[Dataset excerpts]
■ ■ ■ ■

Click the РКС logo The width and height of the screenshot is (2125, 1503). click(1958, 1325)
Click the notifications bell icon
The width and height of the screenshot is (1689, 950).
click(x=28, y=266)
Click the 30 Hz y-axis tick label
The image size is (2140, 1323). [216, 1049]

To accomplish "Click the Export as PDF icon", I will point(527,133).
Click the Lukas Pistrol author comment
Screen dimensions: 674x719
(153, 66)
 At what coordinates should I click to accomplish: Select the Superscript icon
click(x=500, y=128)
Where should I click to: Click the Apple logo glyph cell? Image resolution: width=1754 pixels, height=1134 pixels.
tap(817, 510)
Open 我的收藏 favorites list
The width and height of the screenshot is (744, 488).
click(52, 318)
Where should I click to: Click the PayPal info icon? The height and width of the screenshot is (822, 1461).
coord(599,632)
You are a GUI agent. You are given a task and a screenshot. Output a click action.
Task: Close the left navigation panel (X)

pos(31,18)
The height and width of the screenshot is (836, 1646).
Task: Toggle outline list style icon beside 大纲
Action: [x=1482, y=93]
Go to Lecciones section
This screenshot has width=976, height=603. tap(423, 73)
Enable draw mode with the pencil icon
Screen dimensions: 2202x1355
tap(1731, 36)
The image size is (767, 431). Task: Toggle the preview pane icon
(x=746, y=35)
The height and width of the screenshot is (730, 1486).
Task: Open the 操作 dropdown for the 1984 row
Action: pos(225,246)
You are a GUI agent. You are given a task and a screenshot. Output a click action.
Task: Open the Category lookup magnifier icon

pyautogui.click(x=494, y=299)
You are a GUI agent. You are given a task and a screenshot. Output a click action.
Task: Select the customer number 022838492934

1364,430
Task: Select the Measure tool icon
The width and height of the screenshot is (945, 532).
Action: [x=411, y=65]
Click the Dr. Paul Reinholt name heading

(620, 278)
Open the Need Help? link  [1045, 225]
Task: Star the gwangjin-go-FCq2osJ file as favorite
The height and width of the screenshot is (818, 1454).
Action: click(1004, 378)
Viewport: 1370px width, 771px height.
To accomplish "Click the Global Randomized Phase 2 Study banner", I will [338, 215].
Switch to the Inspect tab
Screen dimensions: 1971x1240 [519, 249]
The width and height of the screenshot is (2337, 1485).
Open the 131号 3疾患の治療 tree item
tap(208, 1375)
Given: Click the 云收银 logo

■ ■ ■ ■

Set down the preceding data verbatim. Every line belongs in the copy.

Click the РКС logo The width and height of the screenshot is (2125, 1503). click(1958, 1325)
Click the notifications bell icon
The width and height of the screenshot is (1689, 950).
click(x=28, y=266)
Click the 30 Hz y-axis tick label
The image size is (2140, 1323). [216, 1049]

To accomplish "Click the Export as PDF icon", I will point(527,133).
Click the Lukas Pistrol author comment
Screen dimensions: 674x719
(153, 66)
 At what coordinates should I click to accomplish: Select the Superscript icon
click(x=500, y=128)
Where should I click to: Click the Apple logo glyph cell? Image resolution: width=1754 pixels, height=1134 pixels.
tap(817, 510)
Open 我的收藏 favorites list
The width and height of the screenshot is (744, 488).
click(52, 318)
Where should I click to: Click the PayPal info icon? The height and width of the screenshot is (822, 1461).
coord(599,632)
You are a GUI agent. You are given a task and a screenshot. Output a click action.
Task: Close the left navigation panel (X)

pos(31,18)
The height and width of the screenshot is (836, 1646).
Task: Toggle outline list style icon beside 大纲
Action: [x=1482, y=93]
Go to Lecciones section
This screenshot has width=976, height=603. tap(423, 73)
Enable draw mode with the pencil icon
Screen dimensions: 2202x1355
tap(1731, 36)
The image size is (767, 431). Task: Toggle the preview pane icon
(x=746, y=35)
The height and width of the screenshot is (730, 1486).
Task: Open the 操作 dropdown for the 1984 row
Action: pos(225,246)
You are a GUI agent. You are given a task and a screenshot. Output a click action.
Task: Open the Category lookup magnifier icon

pyautogui.click(x=494, y=299)
You are a GUI agent. You are given a task and a screenshot. Output a click action.
Task: Select the customer number 022838492934

1364,430
Task: Select the Measure tool icon
The width and height of the screenshot is (945, 532).
Action: [x=411, y=65]
Click the Dr. Paul Reinholt name heading

(620, 278)
Open the Need Help? link  [1045, 225]
Task: Star the gwangjin-go-FCq2osJ file as favorite
The height and width of the screenshot is (818, 1454).
Action: click(1004, 378)
Viewport: 1370px width, 771px height.
To accomplish "Click the Global Randomized Phase 2 Study banner", I will [338, 215].
Switch to the Inspect tab
Screen dimensions: 1971x1240 [519, 249]
The width and height of the screenshot is (2337, 1485).
Open the 131号 3疾患の治療 tree item
tap(208, 1375)
Given: Click the 云收银 logo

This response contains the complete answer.